最近、少額のビットコインを他人のアドレスに送るダスト攻撃というものが話題となっています。ダスト攻撃自体は全く新しい概念ではありませんが、今回の記事はダスト攻撃の概要と、最近のいくつかの事例、そしてユーザーが取るべき対策を解説します。
ダスト攻撃とは
ビットコインにおいてダストとは、送金する価値のないほど小さな金額のUTXOのことを言います。例えば、800サトシ(~9円)のビットコインUTXOを受け取ったとしても、これを送金するために必要なコストの割に合わないため、ダストとなってしまいます。(取引所内の残高で、最低取引数量に満たない資産が残ってしまったとき、それをダストと呼ぶのもここから来ています)
広義のダストに定義はありませんが、546サトシより小さい金額のトランザクションはビットコインノードによって”Dust Limit”スパムと見なされ送金を受け付けてもらえない可能性が高いです。

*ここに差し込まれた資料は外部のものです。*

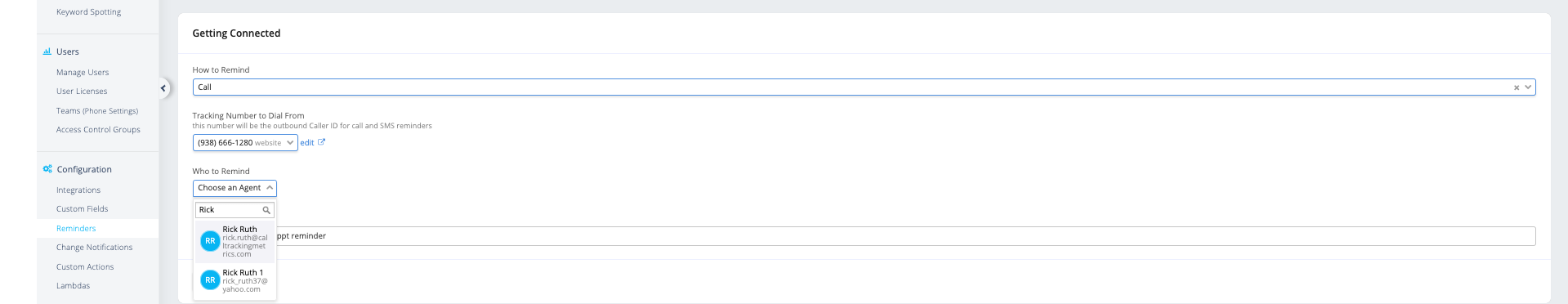Screen dimensions: 1568x304
Task: Click the appt reminder text field
Action: [905, 236]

単体では送金するコストパフォーマンスが悪くても、カラードコインやRGBなどセカンドレイヤープロトコルのアセットの所有権と結びつけることでダストを活用することは可能です。(例えばOMNI-USDTの送金は、オンチェーンでは少額のUTXOとOP_RETURNデータで表現されていることが多いです。)
ダスト攻撃とは、ダストを他人のウォレットに送りつけることでプライバシーの毀損を狙う攻撃です。ダストを受け取った人が、送金時にダストを一緒に送った場合や、複数のダストが後にまとめられた場合など、アドレス同士の関係が明らかになってしまい、プライバシーが毀損されます。

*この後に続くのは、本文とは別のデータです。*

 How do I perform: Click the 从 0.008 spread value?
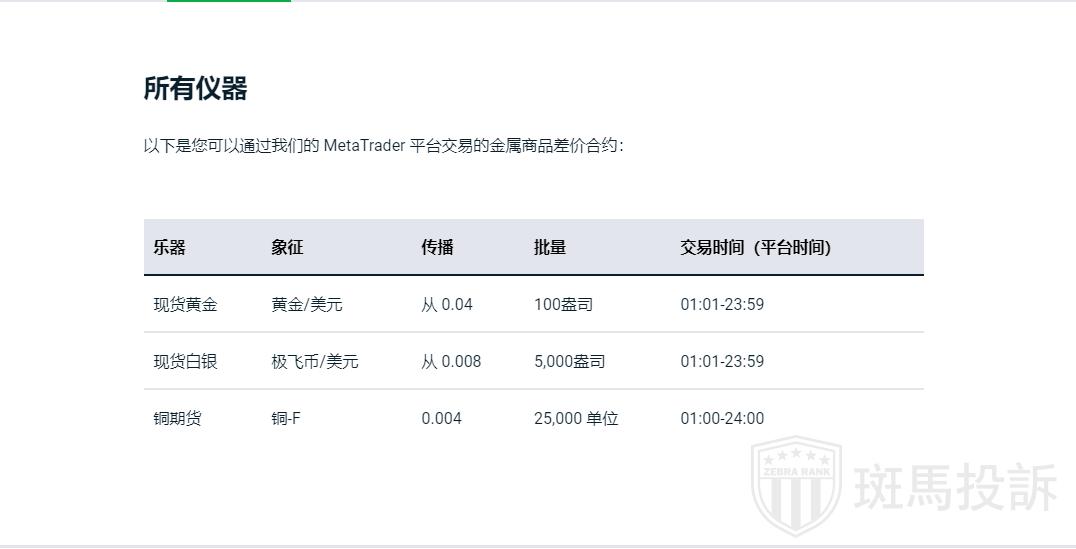click(451, 361)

ただし、ダスト攻撃の目的には諸説あり、個人的にはブロックチェーン解析で推測しうる情報を確認するのに使われるという説が濃厚だと思います。
ブロックチェーン解析のみでも確率的にアドレスとアドレスの関係を表現することができますが、それらのアドレスに対してダスト攻撃をすることで、実際に所有者が同一である確証(複数のダストをまとめる行為が確認されるなど)を得ることができる可能性があるためです。
このように、複数の攻撃ベクトルから得られた情報を組み合わせることで入手できる情報の質が向上してしまうので、一見無害そうなダスト攻撃でも、可能な限りプライバシーは守る対策はすべきと言えるでしょう。

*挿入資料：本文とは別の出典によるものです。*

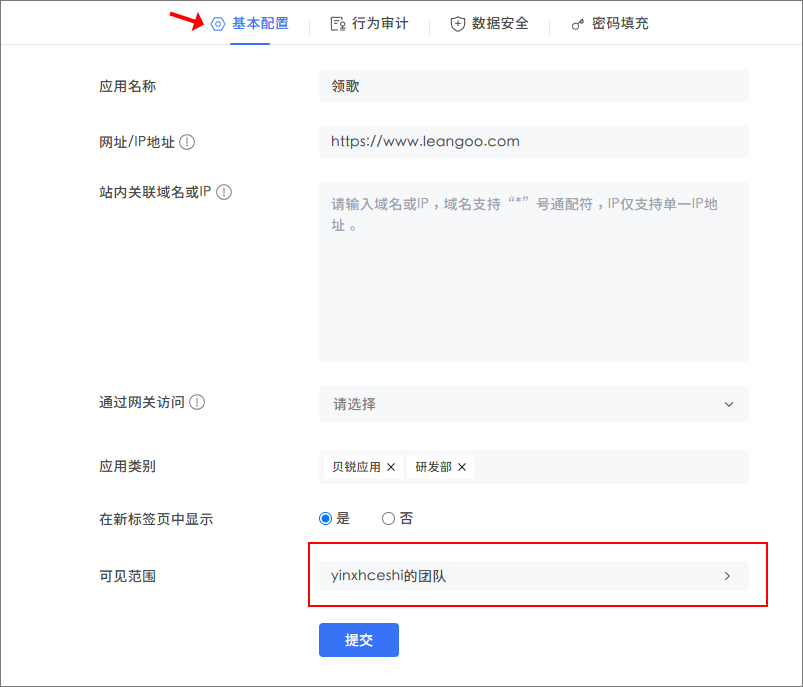Click the 密码填充 key icon
Screen dimensions: 803x687
(578, 23)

ちなみに多くの場合、ダスト攻撃はDust Limitギリギリの546サトシではなく、1000サトシ~1万サトシなど手数料負けしないある程度の金額を送りつけることで、相手がその資金を使用する確率を上げようとします。
なので、Dust Attackという名称自体が誤りであり、Incentivized Address Reuse攻撃かForced Address Reuse攻撃と呼ぶべきという意見があります。
ところで、Chainalysisなどのブロックチェーン解析企業がダスト攻撃を行っているのではないか?という意見が多く見られますが、CoinDeskがChainalysisとCipherTraceに問い合わせたところ、二社ともダスト攻撃の使用を否定した上で、Chainalysis捜査部長のJustin Maile氏は「(当局が)犯罪資金の追跡に使用することはある」とし、取引所が盗難された資金を追跡するのに使うこともあると続けたそうです。
一方、CipherTrace CEOのDave Jevans氏は、ハッカーがフィッシングや恐喝の標的を探す戦略の一部として使用しているのではないか、という見解を示しました。
最近の事例
比較的最近のダスト攻撃の事例をいくつか列挙します。(※広義のダスト攻撃の話なので、プライバシーの毀損を狙ったものは一部です)
・今月上旬、BSVを使用する掲示板サイトのアドレスを、複数の宛先アドレスに分けて記述して、大量の一般アドレスを巻き込むダスト攻撃がありました。これに関しては、プライバシーへの攻撃というよりは広告効果を狙った単純なスパムと考えられます。2年ほど前にはBestMixerというミキシングサービスが同様のスパムを行いました。
このようなスパムは手数料が上昇すればコストパフォーマンスが悪くなり、減少すると考えられます。